Moderne Automobilität und Leichtbau gehören heutzutage untrennbar zusammen. Damit neben dem Einsparen von Energie auch weiterhin ein konstant hohes Maß an Sicherheit für die Fahrzeuge gewahrt bleibt, werden Leichtbaumaterialien mit hochfesten Materialien verbunden. Dafür ist die Entwicklung neuer Bearbeitungs- und Prüfverfahren erforderlich. Das Projekt LaserLeichter vereinte mehr als zehn Partner aus ganz Deutschland aus Industrie und Wissenschaft, die sich diesem Thema widmeten.

Im Zentrum des Interesses standen u. a. Metall-Organoblechverbindungen. Eine thermografische Prozessüberwachung kann Schwachstellen beim Fügen dieser Verbindungen aufzeigen. Weiterhin lassen sich durch das zerstörungsfreie Prüfen der Verbindungen mithilfe der im Projekt eingesetzten Wärmebildkamera der Serie ImageIR® von InfraTec fehlende Anbindungen in der Verbindungsstelle detektieren.
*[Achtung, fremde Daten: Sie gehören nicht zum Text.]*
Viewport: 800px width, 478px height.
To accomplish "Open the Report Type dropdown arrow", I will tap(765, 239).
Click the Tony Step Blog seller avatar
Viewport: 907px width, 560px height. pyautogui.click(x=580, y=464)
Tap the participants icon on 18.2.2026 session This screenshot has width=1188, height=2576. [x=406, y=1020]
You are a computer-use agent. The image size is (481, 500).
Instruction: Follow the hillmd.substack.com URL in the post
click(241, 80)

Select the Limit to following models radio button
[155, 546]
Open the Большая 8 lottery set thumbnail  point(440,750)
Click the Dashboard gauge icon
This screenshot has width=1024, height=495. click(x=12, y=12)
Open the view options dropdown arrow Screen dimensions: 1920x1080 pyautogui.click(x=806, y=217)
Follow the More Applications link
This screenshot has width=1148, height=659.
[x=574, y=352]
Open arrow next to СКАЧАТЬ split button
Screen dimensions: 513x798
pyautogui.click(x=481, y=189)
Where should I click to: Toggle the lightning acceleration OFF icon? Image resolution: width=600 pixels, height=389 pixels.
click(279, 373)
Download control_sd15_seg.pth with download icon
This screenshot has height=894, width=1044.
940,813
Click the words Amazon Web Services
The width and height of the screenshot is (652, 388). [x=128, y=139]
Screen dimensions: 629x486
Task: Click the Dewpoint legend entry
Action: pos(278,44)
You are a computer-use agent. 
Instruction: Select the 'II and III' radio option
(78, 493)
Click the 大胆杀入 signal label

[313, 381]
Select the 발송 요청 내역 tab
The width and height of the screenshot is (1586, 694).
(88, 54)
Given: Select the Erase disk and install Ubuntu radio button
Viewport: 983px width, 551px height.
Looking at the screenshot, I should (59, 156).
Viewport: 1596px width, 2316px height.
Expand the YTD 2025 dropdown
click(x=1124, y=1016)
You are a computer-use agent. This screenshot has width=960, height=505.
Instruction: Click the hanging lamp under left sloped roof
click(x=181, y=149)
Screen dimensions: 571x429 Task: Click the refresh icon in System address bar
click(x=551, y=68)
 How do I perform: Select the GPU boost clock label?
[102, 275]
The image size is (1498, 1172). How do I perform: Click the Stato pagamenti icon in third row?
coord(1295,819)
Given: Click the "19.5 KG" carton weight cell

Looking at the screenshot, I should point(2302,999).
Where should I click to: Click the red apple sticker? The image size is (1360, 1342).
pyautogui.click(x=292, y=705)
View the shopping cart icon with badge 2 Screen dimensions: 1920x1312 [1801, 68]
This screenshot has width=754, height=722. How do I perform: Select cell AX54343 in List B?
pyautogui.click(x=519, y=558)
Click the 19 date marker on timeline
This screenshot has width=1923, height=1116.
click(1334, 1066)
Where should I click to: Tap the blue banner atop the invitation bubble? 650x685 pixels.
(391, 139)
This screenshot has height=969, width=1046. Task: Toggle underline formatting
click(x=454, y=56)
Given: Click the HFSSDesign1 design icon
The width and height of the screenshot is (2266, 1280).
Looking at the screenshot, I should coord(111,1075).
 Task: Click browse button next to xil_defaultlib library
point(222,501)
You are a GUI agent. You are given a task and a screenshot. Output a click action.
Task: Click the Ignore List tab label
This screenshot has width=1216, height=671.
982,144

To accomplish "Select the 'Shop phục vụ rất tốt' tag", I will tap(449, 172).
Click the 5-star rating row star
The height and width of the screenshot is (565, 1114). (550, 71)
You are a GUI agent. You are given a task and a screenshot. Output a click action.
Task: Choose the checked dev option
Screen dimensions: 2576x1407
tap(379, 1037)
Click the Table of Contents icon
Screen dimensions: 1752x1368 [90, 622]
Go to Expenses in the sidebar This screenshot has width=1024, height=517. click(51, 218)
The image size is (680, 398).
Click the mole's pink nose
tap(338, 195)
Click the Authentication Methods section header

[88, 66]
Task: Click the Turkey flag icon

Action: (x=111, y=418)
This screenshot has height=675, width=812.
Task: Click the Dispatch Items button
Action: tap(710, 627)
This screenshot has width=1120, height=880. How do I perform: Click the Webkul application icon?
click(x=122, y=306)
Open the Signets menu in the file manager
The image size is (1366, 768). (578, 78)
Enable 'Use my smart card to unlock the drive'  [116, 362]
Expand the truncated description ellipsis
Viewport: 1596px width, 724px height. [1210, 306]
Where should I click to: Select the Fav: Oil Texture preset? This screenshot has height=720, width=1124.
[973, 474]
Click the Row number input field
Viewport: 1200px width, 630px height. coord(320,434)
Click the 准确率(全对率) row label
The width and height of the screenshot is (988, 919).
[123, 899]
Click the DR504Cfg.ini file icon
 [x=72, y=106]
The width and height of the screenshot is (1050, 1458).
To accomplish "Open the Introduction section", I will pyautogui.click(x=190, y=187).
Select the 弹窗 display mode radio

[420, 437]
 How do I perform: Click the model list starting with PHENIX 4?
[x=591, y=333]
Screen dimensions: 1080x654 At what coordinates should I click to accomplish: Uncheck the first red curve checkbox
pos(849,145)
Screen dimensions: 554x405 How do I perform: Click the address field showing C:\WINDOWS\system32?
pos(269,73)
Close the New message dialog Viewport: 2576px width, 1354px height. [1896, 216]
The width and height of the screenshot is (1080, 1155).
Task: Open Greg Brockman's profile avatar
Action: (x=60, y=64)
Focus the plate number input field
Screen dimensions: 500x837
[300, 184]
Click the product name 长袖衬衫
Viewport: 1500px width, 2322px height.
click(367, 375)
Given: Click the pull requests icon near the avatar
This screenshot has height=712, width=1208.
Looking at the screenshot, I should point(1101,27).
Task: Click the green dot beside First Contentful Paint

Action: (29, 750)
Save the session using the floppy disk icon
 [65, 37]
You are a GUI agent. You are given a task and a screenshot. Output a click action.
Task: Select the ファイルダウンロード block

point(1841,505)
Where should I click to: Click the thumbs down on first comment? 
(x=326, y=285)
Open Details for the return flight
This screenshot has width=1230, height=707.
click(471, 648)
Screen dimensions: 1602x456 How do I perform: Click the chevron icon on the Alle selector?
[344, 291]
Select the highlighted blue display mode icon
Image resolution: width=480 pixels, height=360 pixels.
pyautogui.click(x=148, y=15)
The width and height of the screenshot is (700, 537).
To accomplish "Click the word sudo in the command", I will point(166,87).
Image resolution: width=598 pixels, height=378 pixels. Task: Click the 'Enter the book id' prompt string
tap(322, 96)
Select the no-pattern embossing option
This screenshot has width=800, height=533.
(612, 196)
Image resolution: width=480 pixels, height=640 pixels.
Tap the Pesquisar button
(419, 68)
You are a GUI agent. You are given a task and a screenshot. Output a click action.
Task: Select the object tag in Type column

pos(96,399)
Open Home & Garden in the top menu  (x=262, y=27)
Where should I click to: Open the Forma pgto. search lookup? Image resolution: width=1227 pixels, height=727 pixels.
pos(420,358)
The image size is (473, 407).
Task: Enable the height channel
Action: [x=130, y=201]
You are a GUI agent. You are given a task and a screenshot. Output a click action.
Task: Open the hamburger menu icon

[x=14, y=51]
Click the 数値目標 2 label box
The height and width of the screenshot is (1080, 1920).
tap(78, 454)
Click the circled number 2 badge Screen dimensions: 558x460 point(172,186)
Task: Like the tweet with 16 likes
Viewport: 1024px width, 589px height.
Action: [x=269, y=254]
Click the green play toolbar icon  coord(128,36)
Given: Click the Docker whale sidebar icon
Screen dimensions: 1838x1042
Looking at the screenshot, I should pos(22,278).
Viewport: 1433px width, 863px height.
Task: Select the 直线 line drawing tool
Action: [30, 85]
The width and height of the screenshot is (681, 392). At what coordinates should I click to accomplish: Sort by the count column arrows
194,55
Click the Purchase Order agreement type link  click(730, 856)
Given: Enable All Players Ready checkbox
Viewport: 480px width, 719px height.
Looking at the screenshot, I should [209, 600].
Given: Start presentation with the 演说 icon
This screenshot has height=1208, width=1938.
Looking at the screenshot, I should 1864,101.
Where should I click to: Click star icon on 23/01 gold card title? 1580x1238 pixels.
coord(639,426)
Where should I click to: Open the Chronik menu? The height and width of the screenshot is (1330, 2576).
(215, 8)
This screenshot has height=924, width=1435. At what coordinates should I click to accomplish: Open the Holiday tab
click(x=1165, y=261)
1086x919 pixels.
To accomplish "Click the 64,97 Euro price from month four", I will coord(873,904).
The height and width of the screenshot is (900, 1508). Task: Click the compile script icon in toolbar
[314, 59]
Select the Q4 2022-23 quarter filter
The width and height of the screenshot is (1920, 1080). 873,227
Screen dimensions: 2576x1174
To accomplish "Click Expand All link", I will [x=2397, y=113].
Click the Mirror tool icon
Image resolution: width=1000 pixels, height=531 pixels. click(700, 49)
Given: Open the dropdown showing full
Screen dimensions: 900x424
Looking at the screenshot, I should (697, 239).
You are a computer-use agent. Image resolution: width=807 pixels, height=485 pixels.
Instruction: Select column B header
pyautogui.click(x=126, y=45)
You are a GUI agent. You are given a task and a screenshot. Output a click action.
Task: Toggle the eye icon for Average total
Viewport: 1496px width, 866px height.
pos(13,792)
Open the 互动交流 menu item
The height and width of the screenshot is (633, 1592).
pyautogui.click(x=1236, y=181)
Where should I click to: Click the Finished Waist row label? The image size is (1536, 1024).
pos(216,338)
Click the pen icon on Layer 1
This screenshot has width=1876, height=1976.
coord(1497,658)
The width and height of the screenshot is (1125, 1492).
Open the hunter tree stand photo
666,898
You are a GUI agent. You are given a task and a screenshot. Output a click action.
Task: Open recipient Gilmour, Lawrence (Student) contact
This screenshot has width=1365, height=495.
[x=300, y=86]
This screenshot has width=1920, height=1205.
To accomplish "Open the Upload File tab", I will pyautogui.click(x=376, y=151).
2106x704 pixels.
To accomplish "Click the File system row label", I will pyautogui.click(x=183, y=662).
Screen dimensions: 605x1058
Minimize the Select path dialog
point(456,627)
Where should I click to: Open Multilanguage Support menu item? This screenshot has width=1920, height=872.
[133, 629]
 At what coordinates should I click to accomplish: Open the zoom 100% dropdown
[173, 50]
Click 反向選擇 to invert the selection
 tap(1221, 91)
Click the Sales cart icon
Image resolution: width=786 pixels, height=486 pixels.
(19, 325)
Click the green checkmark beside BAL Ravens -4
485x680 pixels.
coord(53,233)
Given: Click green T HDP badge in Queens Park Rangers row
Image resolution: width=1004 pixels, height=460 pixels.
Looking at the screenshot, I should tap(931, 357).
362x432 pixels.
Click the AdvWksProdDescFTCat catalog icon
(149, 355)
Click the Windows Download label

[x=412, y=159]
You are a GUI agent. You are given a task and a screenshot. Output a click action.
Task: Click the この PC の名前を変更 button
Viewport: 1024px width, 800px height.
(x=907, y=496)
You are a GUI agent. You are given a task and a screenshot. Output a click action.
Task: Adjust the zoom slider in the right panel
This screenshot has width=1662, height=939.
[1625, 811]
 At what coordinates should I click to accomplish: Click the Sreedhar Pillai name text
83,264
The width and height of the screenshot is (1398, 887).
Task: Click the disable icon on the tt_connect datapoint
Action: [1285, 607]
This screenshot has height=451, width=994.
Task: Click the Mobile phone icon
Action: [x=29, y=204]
InfraTec Forschungsbeteiligung Schmiedeteile automatisiert erkennen

Risse an Schmiedeteilen automatisiert erkennen

Das Forschungsprojekt ThermoBot2

Hersteller und Verarbeiter von Schmiedeteilen prüfen seit Jahrzehnten die Werkstücke per Magnetpulverprüfung auf unerwünschte Risse. Diese Prüfmethode liefert jedoch nur subjektive Ergebnisse, ist aufwendig, kaum zu automatisieren und aufgrund der eingesetzten Chemikalien ökologisch bedenklich. Die roboterbasierte, laserangeregte Aktiv-Thermografie stellt eine interessante Alternative dar. Im Rahmen des FFG-Projektes ThermoBot2 der österreichischen Forschungsförderungsgesellschaft arbeitete InfraTec gemeinsam mit vier österreichischen Partnern daran, diese Alternative zu einer modernen Lösung für die industrielle Fertigung weiterzuentwickeln. Die Idee dabei ist, Schmiedeteile mit einem Laser lokal zu erwärmen und mit Hilfe der Wärmebildkamera ImageIR® 8300 die Wärmeausbreitung zu beobachten. Auf den hochaufgelösten Thermogrammen treten entsprechende Temperaturunterschiede hervor, aus denen sich mit komplexen Auswerteverfahren die Risse präzise erkennen und lokalisieren lassen.

InfraTec Forschungsbeteiligung Spirit

Die ImageIR® 8300 hp im Einsatz für die Forschung

Das Forschungsprojekt SPIRIT

Sein Knowhow rund um die Thermografie erweitert InfraTec u.a. durch das Mitwirken an verschiedensten Forschungsvorhaben. Die ImageIR® 8300 hp kommt zum Beispiel im Rahmen des Projektes SPIRIT zum Einsatz. Insgesamt acht Partner aus Österreich, Italien und Deutschland arbeiten gemeinsam daran, den Einsatz von Prüfrobotern bei der Qualitätskontrolle von komplex geformten Teilen zu vereinfachen. Bisher werden Roboter für die Lösung solcher Aufgaben anwendungsspezifisch programmiert. Das ist meist sehr zeitaufwändig und verursacht hohe Kosten. Künftig soll dagegen für die robotergestützte Prüfaufgabe eine bloße Einrichtung genügen.